SPJ national update V: But they're still dead; Supreme Court to post transcripts of proceedings online; and government secrecy expanding. U.S. officials aren't counting scores of dead killed in car bombings and mortar attacks as victims of the country's sectarian violence. In a distinction previously undisclosed, U.S. military spokesman Lt. Col. Barry Johnson said Sept. 8 that the United States includes in its tabulations of sectarian violence only deaths of individuals killed in drive-by shootings or by torture and execution. Johnson declined to provide an actual number for the U.S. tally of August deaths or for July, when the Baghdad city morgue counted a record 1,855 violent deaths.

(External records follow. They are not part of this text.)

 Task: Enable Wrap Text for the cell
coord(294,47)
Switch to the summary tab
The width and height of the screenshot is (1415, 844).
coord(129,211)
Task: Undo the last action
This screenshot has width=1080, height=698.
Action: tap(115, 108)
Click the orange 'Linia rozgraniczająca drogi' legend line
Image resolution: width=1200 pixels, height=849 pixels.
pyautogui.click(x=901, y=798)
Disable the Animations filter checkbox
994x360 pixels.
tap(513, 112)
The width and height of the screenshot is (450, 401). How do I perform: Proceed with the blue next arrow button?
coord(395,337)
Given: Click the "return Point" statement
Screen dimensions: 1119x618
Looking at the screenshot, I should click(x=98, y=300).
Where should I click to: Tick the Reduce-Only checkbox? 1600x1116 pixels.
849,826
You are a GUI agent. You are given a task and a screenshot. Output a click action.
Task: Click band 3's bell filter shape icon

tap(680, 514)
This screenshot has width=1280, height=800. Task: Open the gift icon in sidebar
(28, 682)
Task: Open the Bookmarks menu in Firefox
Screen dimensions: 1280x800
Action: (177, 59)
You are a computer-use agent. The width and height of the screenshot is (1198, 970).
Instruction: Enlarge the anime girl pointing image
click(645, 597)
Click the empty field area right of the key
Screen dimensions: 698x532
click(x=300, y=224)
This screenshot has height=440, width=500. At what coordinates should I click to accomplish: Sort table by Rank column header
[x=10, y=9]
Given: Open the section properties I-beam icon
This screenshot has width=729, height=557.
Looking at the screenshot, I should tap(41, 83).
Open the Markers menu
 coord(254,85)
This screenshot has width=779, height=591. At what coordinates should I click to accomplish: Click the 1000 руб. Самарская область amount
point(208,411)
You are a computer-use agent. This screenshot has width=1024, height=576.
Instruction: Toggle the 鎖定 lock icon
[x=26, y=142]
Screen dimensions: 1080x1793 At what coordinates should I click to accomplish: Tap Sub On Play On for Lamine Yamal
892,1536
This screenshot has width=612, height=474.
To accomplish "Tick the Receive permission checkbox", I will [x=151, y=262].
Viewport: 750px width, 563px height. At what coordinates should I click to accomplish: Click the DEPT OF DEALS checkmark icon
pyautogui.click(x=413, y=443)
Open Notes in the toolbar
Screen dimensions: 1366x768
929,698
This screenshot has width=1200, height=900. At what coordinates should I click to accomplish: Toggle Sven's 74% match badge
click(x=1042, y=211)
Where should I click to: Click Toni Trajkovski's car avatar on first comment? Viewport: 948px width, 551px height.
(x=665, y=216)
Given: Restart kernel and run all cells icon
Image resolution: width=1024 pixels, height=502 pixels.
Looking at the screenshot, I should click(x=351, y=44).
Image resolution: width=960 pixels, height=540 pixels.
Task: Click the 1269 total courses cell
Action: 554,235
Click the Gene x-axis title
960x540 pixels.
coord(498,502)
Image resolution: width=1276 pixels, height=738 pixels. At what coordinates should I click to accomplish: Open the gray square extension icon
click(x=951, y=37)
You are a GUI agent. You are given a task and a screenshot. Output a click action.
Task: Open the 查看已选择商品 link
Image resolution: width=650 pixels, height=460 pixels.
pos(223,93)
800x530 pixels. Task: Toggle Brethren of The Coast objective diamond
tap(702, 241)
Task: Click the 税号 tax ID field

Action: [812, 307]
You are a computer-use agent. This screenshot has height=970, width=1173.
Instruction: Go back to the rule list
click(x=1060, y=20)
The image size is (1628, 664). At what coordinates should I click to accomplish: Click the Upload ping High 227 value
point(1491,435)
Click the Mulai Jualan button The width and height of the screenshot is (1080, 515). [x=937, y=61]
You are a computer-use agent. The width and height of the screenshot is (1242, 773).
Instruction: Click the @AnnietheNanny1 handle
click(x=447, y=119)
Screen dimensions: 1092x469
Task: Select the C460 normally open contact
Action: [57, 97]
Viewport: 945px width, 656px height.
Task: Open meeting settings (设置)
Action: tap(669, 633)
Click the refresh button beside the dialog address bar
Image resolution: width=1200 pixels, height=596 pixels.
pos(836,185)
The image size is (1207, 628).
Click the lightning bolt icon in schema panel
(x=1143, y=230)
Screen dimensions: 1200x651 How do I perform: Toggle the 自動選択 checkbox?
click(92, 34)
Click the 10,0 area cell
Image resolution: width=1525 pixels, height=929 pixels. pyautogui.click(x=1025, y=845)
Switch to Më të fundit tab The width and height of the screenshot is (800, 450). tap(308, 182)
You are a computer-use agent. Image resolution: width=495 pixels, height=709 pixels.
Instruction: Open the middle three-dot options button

More here. ... The Supreme Court will post transcripts of oral arguments on its web site the same day they occur, beginning this month. The change has long been sought by court watchers. There is no indication that the justices are prepared to relent on another matter of media interest. Television cameras still are barred from the court. More here. ... OpenTheGovernment.org's third annual report of measurable indicators that evaluate openness in government shows a continued expansion of government secrecy across a broad array of agencies and actions.